Accumulated glycogen in the livers of patients with GSD III causes extensive distention of hepatocytes. Fat rarely accumulates in their livers, a finding that distinguishes the histologic appearance of the liver in GSD III from the appearance in GSD I.

In addition, fibrous septa usually form in the livers of patients with GSD III but not in the livers of patients with GSD I. The extent of fibrosis ranges from minimal periportal fibrosis, to bridging fibrosis, to micronodular cirrhosis. [35] This fibrosis is not progressive in most patients, although it occasionally progresses to severe cirrhosis, a condition apparently most common in Japanese patients.

Hepatic adenomas are frequent, with a possible prevalence as high as 25% in French patients.

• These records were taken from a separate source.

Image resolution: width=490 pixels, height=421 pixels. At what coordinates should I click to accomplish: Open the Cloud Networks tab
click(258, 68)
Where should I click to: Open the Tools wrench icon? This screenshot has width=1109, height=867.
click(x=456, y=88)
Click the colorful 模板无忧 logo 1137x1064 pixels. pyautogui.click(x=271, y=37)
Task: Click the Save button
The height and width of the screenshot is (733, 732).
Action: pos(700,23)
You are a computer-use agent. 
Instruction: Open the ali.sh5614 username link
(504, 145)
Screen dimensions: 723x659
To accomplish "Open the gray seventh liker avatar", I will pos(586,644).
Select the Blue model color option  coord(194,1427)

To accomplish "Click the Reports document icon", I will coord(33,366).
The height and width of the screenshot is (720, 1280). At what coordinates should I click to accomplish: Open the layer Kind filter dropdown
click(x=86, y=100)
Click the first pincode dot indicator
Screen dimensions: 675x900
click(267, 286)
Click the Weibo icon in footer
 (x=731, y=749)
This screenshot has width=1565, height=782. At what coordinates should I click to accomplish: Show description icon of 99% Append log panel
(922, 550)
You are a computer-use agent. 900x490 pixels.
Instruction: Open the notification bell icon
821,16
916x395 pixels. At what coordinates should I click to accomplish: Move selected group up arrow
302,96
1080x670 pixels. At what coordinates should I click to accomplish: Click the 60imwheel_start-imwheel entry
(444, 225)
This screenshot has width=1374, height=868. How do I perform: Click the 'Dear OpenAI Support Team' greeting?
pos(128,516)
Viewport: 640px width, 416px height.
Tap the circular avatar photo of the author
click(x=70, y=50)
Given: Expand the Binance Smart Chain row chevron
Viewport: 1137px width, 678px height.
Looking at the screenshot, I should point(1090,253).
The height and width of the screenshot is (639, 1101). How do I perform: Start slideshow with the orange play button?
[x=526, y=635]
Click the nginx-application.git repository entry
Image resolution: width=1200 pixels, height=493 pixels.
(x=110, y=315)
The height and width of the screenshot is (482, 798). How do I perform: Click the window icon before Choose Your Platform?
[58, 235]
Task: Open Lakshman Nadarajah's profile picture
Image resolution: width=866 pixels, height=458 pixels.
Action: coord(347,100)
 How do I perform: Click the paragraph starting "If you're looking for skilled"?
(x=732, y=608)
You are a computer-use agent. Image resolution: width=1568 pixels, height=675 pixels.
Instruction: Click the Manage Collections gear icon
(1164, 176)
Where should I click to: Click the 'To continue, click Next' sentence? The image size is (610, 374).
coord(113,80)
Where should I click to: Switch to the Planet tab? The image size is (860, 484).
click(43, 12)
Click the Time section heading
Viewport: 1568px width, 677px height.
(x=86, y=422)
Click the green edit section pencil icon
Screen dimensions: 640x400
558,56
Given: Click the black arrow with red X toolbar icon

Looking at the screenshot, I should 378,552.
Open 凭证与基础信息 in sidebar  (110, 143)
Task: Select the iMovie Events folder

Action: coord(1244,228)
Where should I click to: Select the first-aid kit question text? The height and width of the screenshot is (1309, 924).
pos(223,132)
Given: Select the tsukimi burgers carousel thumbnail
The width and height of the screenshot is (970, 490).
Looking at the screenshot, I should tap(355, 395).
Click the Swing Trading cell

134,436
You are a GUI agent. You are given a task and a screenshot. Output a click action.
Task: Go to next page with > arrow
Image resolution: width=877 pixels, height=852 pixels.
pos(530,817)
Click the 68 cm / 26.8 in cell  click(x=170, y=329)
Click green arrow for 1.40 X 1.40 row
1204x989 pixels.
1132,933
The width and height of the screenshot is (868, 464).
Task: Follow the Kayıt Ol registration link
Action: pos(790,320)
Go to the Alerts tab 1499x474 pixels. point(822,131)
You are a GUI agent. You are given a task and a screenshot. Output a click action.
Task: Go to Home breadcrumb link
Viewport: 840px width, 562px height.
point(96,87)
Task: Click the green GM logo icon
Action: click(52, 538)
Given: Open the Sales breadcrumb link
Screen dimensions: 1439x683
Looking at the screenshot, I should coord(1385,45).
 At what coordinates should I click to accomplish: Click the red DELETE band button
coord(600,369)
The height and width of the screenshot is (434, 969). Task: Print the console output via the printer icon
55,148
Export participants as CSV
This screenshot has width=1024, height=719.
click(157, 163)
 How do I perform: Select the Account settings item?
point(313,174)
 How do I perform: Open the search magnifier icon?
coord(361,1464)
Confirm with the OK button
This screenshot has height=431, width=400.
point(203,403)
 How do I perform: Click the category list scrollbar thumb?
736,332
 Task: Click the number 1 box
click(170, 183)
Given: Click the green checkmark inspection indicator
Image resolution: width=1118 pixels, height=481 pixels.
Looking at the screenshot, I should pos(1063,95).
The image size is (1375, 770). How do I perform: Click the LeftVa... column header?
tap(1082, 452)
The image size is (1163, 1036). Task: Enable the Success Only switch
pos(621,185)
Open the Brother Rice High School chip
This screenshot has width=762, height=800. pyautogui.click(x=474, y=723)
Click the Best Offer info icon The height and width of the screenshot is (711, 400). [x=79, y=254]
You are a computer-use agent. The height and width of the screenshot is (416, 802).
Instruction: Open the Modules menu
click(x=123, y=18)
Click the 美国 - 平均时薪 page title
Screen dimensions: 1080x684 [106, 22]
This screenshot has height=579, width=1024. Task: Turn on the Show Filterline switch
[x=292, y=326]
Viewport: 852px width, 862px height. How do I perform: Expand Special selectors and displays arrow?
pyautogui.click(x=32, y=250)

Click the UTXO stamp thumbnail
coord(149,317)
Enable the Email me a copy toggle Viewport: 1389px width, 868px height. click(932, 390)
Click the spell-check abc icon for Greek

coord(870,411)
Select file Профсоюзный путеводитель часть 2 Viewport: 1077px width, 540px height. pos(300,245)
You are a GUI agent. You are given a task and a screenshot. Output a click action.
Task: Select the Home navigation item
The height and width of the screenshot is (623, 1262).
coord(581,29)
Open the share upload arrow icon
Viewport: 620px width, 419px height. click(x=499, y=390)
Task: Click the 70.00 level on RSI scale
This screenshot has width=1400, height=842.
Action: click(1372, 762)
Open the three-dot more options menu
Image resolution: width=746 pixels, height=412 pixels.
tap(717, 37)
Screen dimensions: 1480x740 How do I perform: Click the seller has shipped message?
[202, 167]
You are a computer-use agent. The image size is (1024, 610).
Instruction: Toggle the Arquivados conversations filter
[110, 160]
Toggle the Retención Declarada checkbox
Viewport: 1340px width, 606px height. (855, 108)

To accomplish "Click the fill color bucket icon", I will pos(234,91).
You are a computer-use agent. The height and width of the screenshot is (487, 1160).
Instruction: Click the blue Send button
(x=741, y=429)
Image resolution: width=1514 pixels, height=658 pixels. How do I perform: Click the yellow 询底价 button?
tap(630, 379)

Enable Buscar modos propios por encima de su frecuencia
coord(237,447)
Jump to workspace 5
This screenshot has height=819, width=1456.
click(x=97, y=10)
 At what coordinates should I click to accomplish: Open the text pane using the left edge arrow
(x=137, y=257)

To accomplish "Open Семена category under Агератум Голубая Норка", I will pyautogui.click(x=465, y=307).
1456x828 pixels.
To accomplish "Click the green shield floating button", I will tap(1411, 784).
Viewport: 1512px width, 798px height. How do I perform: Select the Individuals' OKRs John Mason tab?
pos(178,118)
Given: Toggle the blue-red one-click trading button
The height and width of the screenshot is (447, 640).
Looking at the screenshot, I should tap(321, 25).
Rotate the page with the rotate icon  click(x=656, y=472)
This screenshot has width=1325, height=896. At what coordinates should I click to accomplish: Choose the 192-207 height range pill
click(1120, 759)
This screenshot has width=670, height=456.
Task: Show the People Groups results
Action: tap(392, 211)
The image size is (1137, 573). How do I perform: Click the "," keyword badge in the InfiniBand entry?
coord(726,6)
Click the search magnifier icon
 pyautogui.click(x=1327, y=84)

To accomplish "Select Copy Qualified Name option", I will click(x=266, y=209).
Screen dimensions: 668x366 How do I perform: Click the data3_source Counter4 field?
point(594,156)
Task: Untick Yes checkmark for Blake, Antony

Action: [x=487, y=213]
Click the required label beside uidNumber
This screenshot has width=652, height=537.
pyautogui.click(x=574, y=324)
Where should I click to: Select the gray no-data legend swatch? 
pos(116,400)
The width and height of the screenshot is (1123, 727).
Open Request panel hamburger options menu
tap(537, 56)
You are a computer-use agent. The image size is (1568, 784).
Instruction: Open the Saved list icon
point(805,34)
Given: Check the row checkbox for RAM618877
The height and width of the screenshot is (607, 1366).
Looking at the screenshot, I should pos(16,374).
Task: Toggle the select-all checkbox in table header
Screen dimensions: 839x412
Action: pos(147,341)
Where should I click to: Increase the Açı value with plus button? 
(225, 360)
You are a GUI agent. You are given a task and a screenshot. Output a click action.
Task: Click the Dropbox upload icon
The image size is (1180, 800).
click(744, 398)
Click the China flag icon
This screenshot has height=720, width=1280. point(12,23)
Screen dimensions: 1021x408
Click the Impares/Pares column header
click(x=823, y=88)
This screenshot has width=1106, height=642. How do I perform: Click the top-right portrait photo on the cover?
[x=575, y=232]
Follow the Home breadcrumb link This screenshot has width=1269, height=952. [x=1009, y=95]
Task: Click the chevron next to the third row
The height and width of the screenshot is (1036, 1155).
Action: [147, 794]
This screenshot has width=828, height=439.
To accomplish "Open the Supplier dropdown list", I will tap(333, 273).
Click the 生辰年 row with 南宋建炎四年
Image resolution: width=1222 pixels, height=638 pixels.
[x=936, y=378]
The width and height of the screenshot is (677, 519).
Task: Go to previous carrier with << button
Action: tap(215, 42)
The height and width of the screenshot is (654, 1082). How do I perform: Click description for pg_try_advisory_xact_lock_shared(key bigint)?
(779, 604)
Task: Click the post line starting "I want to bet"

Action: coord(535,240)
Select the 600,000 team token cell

While malignant transformation of the adenomas is unreported, 2 patients with end-stage cirrhosis developed hepatocellular carcinomas.

No extensive descriptions of histopathologic findings in skeletal and cardiac muscle are available, probably because myopathy or cardiomyopathy diagnoses are usually based on findings from electromyography, nerve conduction studies, electrocardiography, and echocardiography rather than histologic studies. The histopathologic findings consist of vacuoles within the myocytes. Vacuolization extent varies and does not correlate with myopathy extent. The vacuoles are periodic acid-Schiff positive, consistent with the limit dextrin produced by the action of phosphorylase on glycogen in the absence of debrancher.